Sequence Polymorphism in Xenobiotic Metabolising Genes in Iraqi Colorectal Cancer Patients

Document Type : Research Articles


1 Department of Biochemistry, College of Medicine, Kirkuk University, Iraq.

2 Department of Pathology, Azadi Teaching Hospital, Kirkuk, Iraq.

3 Clinical Oncologist, Kirkuk Oncology Centre, Kirkuk, Iraq.

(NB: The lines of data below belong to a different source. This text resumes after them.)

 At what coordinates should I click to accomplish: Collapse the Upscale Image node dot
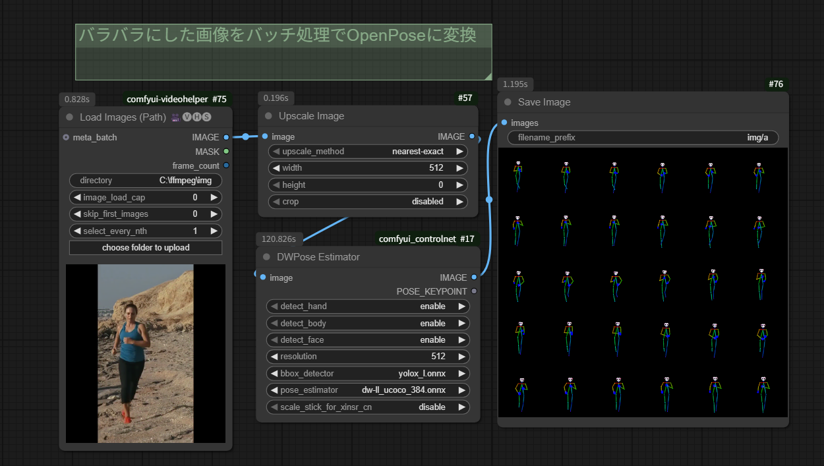coord(268,116)
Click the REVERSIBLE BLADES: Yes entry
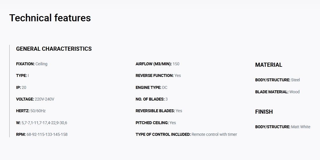Image resolution: width=320 pixels, height=160 pixels. [x=159, y=111]
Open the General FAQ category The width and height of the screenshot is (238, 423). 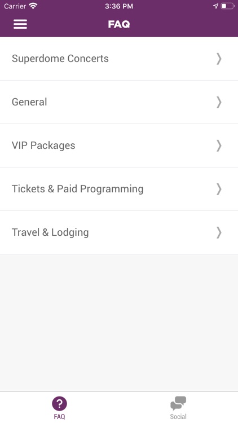pos(119,102)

Objectives: Colorectal cancer (CRC) is the third most prevalent malignant neoplasm. Genetic variations in the xenobiotic metabolising cytochrome enzymes. Family 1 Subfamily A Member 1 (CYP1A1) and Family 1 Subfamily B Member 1 (CYP1B1) might play a role in cancer pathogenesis and prognosis. The aim of this work is to determine the frequency of Single Nucleotide Polymorphisms (SNPs) in CYP1A1 (rs1048943, Ile462VaI and rs4646903/MSP1) and CYP1B1 (rs1056836, Leu432Val) genes in patients with CRC cancer. It was also an attempt to identify the association between SNPs and CRC and its stage and grade at diagnosis. Methods: This case-control study was conducted in Kirkuk/Iraq, 200 patients with CRC and 200 cancer free control subjects were enrolled. Genomic DNA was extracted from venous blood samples and screened for SNPs using Restriction Fragment Length  Polymorphism (RFLP) and confirmed by the direct DNA sequencing. Results: The reference genotype of CYP1A1 gene rs1048943 is AA. Both the AG and GG variants were  significantly more frequent in the cancer group and associated with increased risks of CRC and its later stages (stages III and IV)  and poor  differentiation (p <0.01). The reference genotype of CYP1A1 rs4646903 is TT. The variant genotypes, TC and CC, had no significant association with increased odds of cancer (P>0.05) or with tumour stage or its grade (p>0.05). The GG genotype of CYP1B1 rs1056836 was the reference genotype. The CG and CC variants were not associated with increased risks of CRC (P>0.05) or its stage or grade except the CG genotype which was associated with poor differentiation (OR= 3.4, 95 % CI= 1.8 -6.5, p <0.001). Conclusion: CYP1A1 gene rs1048943 SNPs can represent a potential future marker for   CRC risk prediction and prognosis. Further evaluation in large scale studies will provide greater understanding of the effects of other genes SNPs on CRC  risk and prognosis.